Traffic from “TEST-IMGW-APP” is shifted from “podinfo-primary” to “podinfo-canary” from 20% to 80% (according to the step configured for canary rollouts). The following image shows the incoming traffic on the “podinfo-primary” pod:
The following image shows the incoming traffic on “podinfo-canary” pod:
You can see that flagger dynamically shifts the ingress traffic to canary deployment in steps and performs conformity tests. Once the tests pass, flagger shifts the traffic back to the primary deployment and updates the version of the primary deployment to the new version.
Finally, Flagger scales down podinfo:6.0.0 and shifts the traffic to podinfo:6.1.0, and makes it a primary deployment.

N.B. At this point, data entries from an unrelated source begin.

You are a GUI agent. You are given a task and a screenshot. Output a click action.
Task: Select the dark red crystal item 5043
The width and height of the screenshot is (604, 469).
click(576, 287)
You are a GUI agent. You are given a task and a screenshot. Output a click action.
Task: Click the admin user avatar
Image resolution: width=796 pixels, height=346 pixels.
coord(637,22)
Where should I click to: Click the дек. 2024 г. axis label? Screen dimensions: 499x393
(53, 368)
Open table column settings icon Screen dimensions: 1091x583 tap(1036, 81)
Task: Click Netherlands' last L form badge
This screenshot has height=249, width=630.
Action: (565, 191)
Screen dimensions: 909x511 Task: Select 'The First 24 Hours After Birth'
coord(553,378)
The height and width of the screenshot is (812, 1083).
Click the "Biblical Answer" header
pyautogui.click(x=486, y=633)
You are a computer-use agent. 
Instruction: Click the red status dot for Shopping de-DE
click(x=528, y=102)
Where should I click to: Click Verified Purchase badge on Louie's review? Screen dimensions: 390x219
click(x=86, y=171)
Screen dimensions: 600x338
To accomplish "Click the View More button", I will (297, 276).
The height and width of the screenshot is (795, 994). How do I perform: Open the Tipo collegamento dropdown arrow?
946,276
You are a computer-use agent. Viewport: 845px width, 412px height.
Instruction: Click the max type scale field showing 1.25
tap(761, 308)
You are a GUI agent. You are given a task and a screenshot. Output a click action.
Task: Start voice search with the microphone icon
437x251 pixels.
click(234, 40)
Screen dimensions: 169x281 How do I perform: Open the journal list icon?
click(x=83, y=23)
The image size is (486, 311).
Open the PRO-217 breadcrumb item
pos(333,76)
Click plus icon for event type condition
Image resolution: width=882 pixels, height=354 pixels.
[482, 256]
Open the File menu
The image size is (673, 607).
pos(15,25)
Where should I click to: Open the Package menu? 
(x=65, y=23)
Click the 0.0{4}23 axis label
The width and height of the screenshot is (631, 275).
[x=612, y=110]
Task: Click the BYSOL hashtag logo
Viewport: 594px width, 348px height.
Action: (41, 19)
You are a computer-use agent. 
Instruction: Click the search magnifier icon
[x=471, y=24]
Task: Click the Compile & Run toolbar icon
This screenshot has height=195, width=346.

The following image shows that the canary-image(v6.1.0) was tagged as primary-image(v6.1.0):
Automated rollback
To test automated rollback in case a canary fails, complete the following steps.
-
Generate status 500 and delay by running the following command on the tester pod by running:
watch "curl -s http://$INGRESS_IP/delay/1 && curl -s http://$INGRESS_IP/status/500"
-
Watch how the Canary release fails. Run
kubectl get canaries -n test -o wide
The output should be similar to:
NAME STATUS WEIGHT FAILEDCHECKS INTERVAL MIRROR STEPWEIGHT STEPWEIGHTS MAXWEIGHT LASTTRANSITIONTIME podinfo Progressing 60 1 30s 20 80 2022-04-11T22:10:33Z .. NAME STATUS WEIGHT FAILEDCHECKS INTERVAL MIRROR STEPWEIGHT STEPWEIGHTS MAXWEIGHT LASTTRANSITIONTIME podinfo Progressing 60 1 30s 20 80 2022-04-11T22:10:33Z .. NAME STATUS WEIGHT FAILEDCHECKS INTERVAL MIRROR STEPWEIGHT STEPWEIGHTS MAXWEIGHT LASTTRANSITIONTIME podinfo Progressing 60 2 30s 20 80 2022-04-11T22:11:03Z .. NAME STATUS WEIGHT FAILEDCHECKS INTERVAL MIRROR STEPWEIGHT STEPWEIGHTS MAXWEIGHT LASTTRANSITIONTIME podinfo Progressing 60 3 30s 20 80 2022-04-11T22:11:33Z .. NAME STATUS WEIGHT FAILEDCHECKS INTERVAL MIRROR STEPWEIGHT STEPWEIGHTS MAXWEIGHT LASTTRANSITIONTIME podinfo Failed 0 0 30s 20 80 2022-04-11T22:12:03Z
{"msg":"New revision detected! Scaling up podinfo.test","canary":"podinfo.test"} {"msg":"Starting canary analysis for podinfo.test","canary":"podinfo.test"} {"msg":"Advance podinfo.test canary weight 20","canary":"podinfo.test"} {"msg":"Advance podinfo.test canary weight 40","canary":"podinfo.test"} {"msg":"Advance podinfo.test canary weight 60","canary":"podinfo.test"} {"msg":"Halt podinfo.test advancement request duration 917ms > 500ms","canary":"podinfo.test"} {"msg":"Halt podinfo.test advancement request duration 598ms > 500ms","canary":"podinfo.test"} {"msg":"Halt podinfo.test advancement request duration 1.543s > 500ms","canary":"podinfo.test"} {"msg":"Rolling back podinfo.test failed checks threshold reached 3","canary":"podinfo.test"} {"msg":"Canary failed! Scaling down podinfo.test","canary":"podinfo.test"}
-
Visualize the canary rollout on the Service Mesh Manager Dashboard.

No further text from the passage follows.